Please pardon my elementary paint drawing. I am trying to use this optocoupler: http://www.newark.com/avago-technologies/hcpl-4731-300e/optocoupler-darlington-3750vrms/dp/36K5531 to provide an analog input to my arduino for a 0-1000V signal. I have hooked it up with an LED and verified that the LED gets brighter as I increase voltage up to 1KV. My understanding of NPN transistors is that they need a load connected between collector and +V in order to function. I was just going to connect the 5V from arduino to Terminal 8 (VCC, on optocoupler) and terminal 7 (V01, on optocoupler) to arduino analog input, and Terminal 5 (GND, on optocoupler) to arduino GND. I haven't tried it yet (left it at work) but will it work? because the "load" would be the arduino input, which would be between Emitter and GND? What would be the proper way to connect this to arduino input? See pic, I want to replace all in red with arduino analog input.
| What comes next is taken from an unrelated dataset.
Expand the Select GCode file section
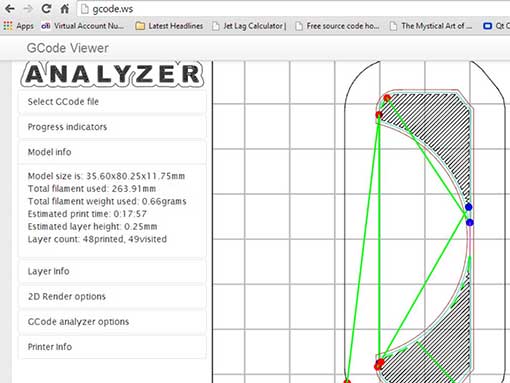 tap(112, 102)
Thanks!
Like this? (Except for arduino +5v going to base, rather than 12V. also, forgot to draw my gnd; should be connected to arduino gnd):
This was one of the drawings I made while trying to think up a solution. I was thinking that if the transistor is OFF, the entire +5V will go through the resistor; if transistor was saturated, none of the +5V would go through the resistor; and if it were somewhere in the middle, then around 2.5V would make it through the resistor.
The purpose is not to take a measurement per se, but to detect if 1000V is present, or if it has dropped below a threshold, say around 700V. it is for a leakage tester, and the 1kv will be going through a long length of wire before reaching the optocoupler. The dc/dc converter only puts out 1.5mA, after which the voltage drops to meet the current demand. so the idea is that if there is a short or a partial short (for example, a 100kohm resistor placed from 0V to 1KV pins - no math done here, just made up a resistance value-), the voltage will drop dramatically, arduino will detect this, and perform an action.
Those 20megs worth of current limiting resistors feeding the opto's led input will keep the LED current down to around 50 microamps. I don't think they can generate any light to be detected internally at that current level. But check the opto's datasheet, I may be wrong, I was once.
Lefty
No. The Pin. 7 output goes directly to an Arduino input pin (as I tried to say in my previous response)
Ah , ok. Sorry; I didn't read that as you wrote it first time around. Thank you for giving me the answer I was seeking.
Those 20megs worth of current limiting resistors feeding the opto's led input will keep the LED current down to around 50 microamps.
Your math is spot-on. I picked these optocouplers for their "Ultra low input current capability = 40 [ch956]A(up to 5mA)" - says is uses a "AlGaAs LED" (whatever that is). I took it all the way down to 50[ch956]A because as Richard Crowley stated, they are are not linear, and I seemed to notice more of a variation in the brightness of the LED per drop in the 1KV as opposed to other testing I did at 600[ch956]A. Also I will be adding a few more of these 1kv legs in parallel with the one drawn, so also very important to keep the amp draw low. I am trying to promote these optocouplers to the Arduino world (not financially connected to Avago lol) because I think they are really neat when I was searching for them (for days), everybody told me they didn't exist.